Leestekst |
+++

Verdeling bewijslast niet altijd nadelig
In voorkomende gevallen kan het gunstig zijn dat de deelnemingsvrijstelling niet van toepassing is, zoals de situatie van het afwaarderen van een hybride vordering. Als een hybride vordering samen met een kwalificerend aandelenpakket valt onder de deelnemingsvrijstelling, leidt de afwaardering van deze vordering tot namelijk niet tot een aftrekbaar verlies voor de crediteur. Latere opwaarderingen zijn evenmin belast. In dit kader is het opvallend dat een belastingplichtige in buitenlandse verhoudingen in wezen een keuzerecht heeft voor toepassing van de deelnemingsvrijstelling. Art. 13, lid 3, onderdeel b laat er namelijk geen misverstand over bestaan dat de deelnemingsvrijstelling slechts van toepassing is, indien ‘de belastingplichtige’ aannemelijk maakt dat er bij de debiteur geen aanspraak bestaat op renteaftrek. Wil een belastingplichtige in voorkomende gevallen dat de deelnemingsvrijstelling niet van toepassing is, dan hoeft zij niet aannemelijk te maken dat de debiteur de rente niet mag aftrekken.4 De inspecteur kan haar daartoe evenmin verplichten. Indien de inspecteur zelf aannemelijk weet te maken dat er op het niveau van de debiteur geen renteaftrek plaatsvindt, omdat de lening daar wordt behandeld als vreemd vermogen – en de deelnemingsvrijstelling van toepassing zou kunnen zijn als de belastingplichtige dit aannemelijk zou hebben gemaakt – dan is de deelnemingsvrijstelling mijns inziens evenmin van toepassing. Dat dit oneigenlijk gebruik in de hand werkt, laat zich raden.5 Eventueel misbruik kan voor een belangrijk deel worden voorkomen door in art. 13, lid 3, onderdeel b op te nemen dat de deelnemingsvrijstelling ook van toepassing is, indien de inspecteur aannemelijk maakt dat de debiteur de rente niet ten laste van de winst kan brengen, aangezien de lening bij de buitenlandse debiteur wordt geacht feitelijk te functioneren als eigen vermogen.

+++

Opdracht |
Beantwoord deze vragen over de tekst over de deelnemingsvrijstelling:
1. Zijn latere opwaarderingen van een hybride vordering onder de deelnemingsvrijstelling belast?
2. Welk artikelonderdeel bepaalt dat de deelnemingsvrijstelling alleen geldt als de belastingplichtige aannemelijk maakt dat de debiteur geen aanspraak op renteaftrek heeft?
3. Kan de inspecteur de belastingplichtige verplichten aannemelijk te maken dat de debiteur de rente niet mag aftrekken?
De records hierna vormen los materiaal.

Gegevens |
+++

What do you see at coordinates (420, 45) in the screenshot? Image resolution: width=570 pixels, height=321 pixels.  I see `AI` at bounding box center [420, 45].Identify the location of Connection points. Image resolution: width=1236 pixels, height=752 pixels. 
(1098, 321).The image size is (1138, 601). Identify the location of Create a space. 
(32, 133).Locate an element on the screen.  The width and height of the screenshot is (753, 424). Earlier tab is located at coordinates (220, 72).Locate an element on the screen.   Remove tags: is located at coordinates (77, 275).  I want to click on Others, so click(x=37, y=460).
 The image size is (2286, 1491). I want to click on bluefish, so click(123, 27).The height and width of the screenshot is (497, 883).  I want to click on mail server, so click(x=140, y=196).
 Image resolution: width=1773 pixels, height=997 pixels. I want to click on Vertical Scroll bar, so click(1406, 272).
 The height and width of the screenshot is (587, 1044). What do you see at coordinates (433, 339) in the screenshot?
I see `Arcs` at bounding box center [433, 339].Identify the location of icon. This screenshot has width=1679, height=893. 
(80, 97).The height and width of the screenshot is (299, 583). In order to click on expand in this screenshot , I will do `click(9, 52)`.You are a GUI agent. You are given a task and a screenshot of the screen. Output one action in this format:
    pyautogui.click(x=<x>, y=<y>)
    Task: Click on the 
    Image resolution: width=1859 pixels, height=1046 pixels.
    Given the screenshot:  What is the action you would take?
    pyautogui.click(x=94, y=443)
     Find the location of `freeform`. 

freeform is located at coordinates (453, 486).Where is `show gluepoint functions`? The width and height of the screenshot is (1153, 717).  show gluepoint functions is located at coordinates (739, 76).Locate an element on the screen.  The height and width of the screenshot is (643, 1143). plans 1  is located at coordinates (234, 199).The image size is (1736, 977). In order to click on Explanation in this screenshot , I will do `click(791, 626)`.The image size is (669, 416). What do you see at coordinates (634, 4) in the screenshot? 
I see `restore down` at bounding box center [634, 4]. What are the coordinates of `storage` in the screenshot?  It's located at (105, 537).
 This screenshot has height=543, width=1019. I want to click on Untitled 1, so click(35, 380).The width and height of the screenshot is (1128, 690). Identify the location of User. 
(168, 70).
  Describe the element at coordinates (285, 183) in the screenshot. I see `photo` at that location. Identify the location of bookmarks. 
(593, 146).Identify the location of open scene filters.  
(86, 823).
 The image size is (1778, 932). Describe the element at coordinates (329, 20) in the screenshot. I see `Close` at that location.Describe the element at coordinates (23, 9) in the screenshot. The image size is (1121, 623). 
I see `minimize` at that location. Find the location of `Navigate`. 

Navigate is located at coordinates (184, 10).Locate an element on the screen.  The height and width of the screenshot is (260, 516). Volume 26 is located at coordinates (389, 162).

+++

Antwoord |
1. Nee, latere opwaarderingen zijn evenmin belast.
2. Art. 13, lid 3, onderdeel b.
3. Nee, de inspecteur kan haar daartoe niet verplichten.